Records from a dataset
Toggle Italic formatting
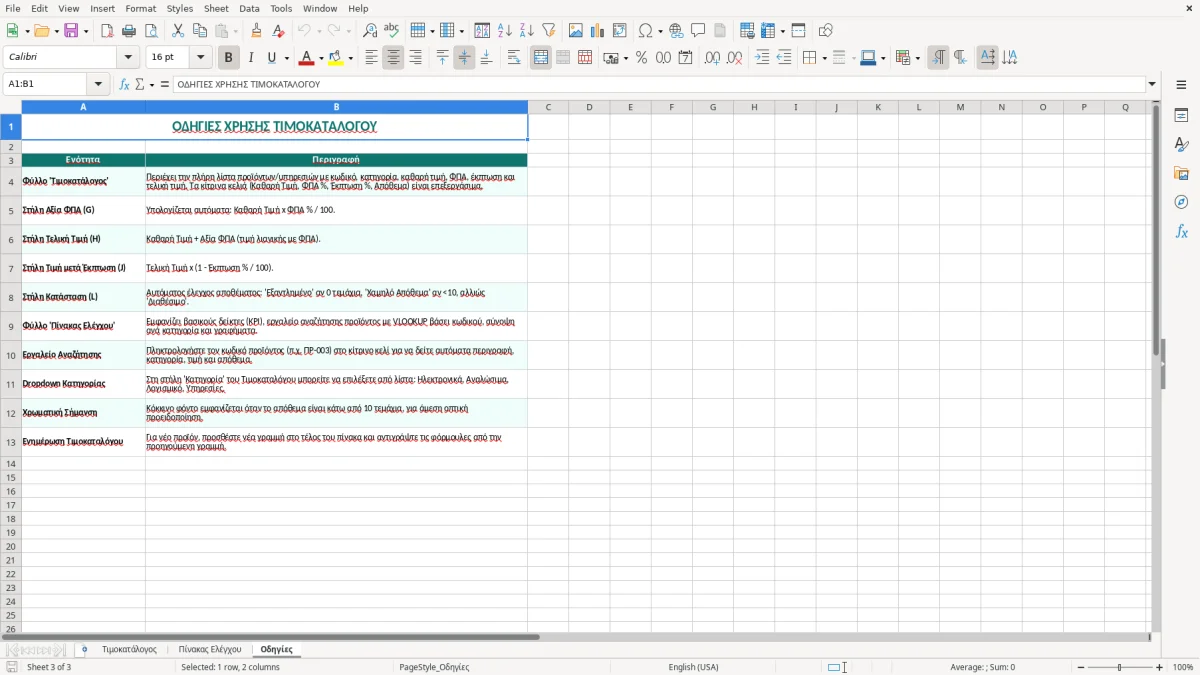 [x=250, y=58]
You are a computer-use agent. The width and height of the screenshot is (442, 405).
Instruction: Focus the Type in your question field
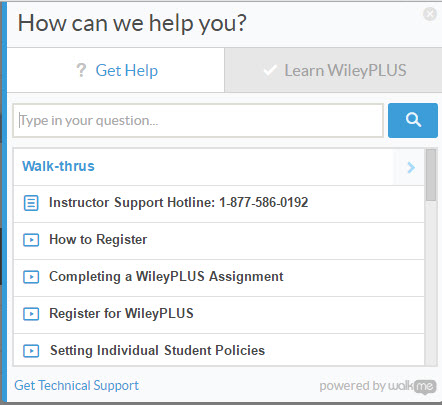[x=198, y=120]
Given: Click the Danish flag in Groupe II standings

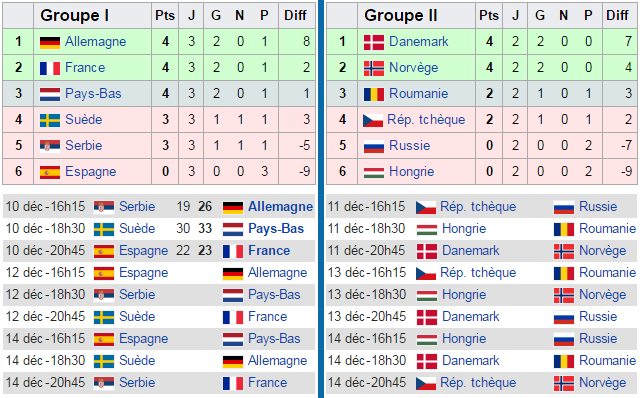Looking at the screenshot, I should [x=374, y=42].
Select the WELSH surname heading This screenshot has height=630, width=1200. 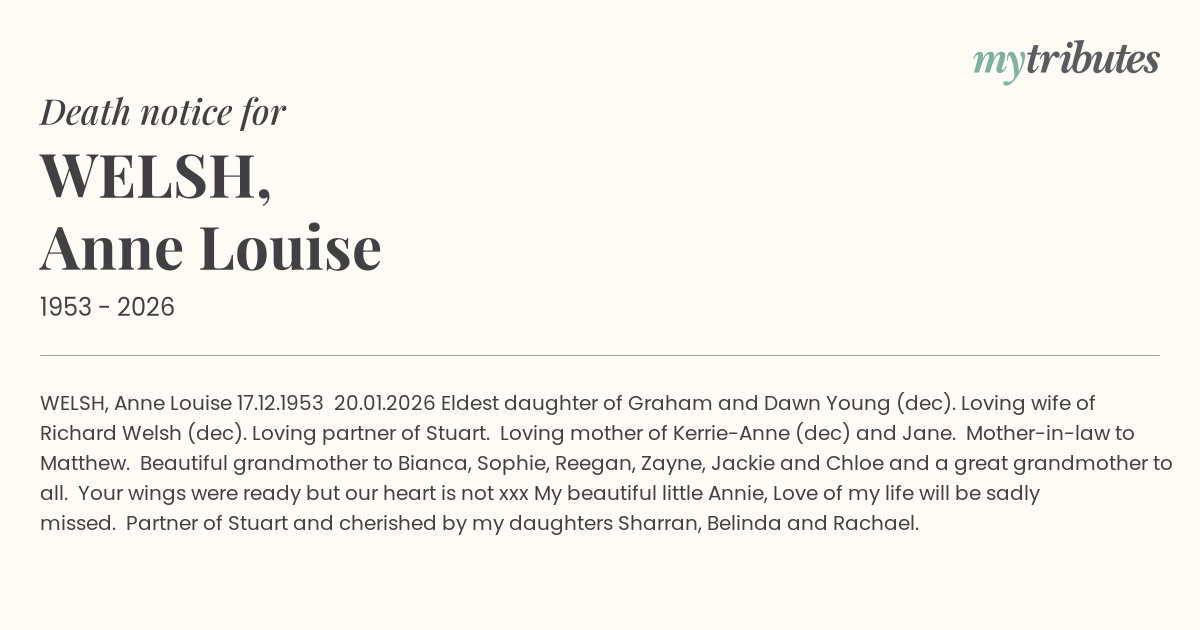coord(155,175)
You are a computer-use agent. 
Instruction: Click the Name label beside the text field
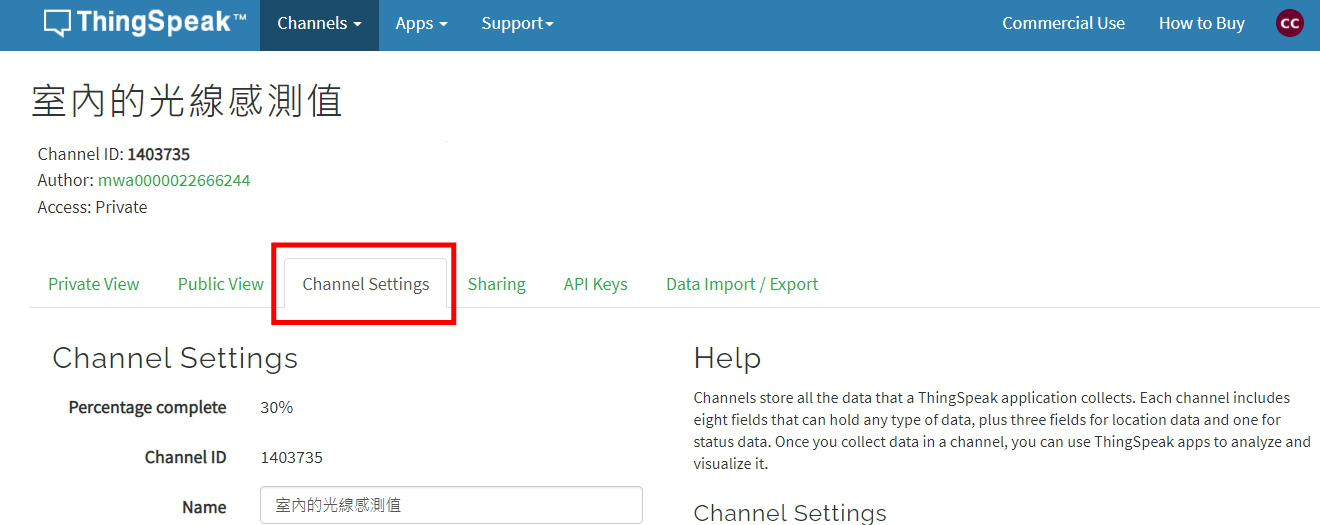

*PROBLEM*
From the records above, return each line that includes "agent".

*SOLUTION FOR THIS PROBLEM*
You are a computer-use agent. The width and height of the screenshot is (442, 405).
You are a computer-use agent. 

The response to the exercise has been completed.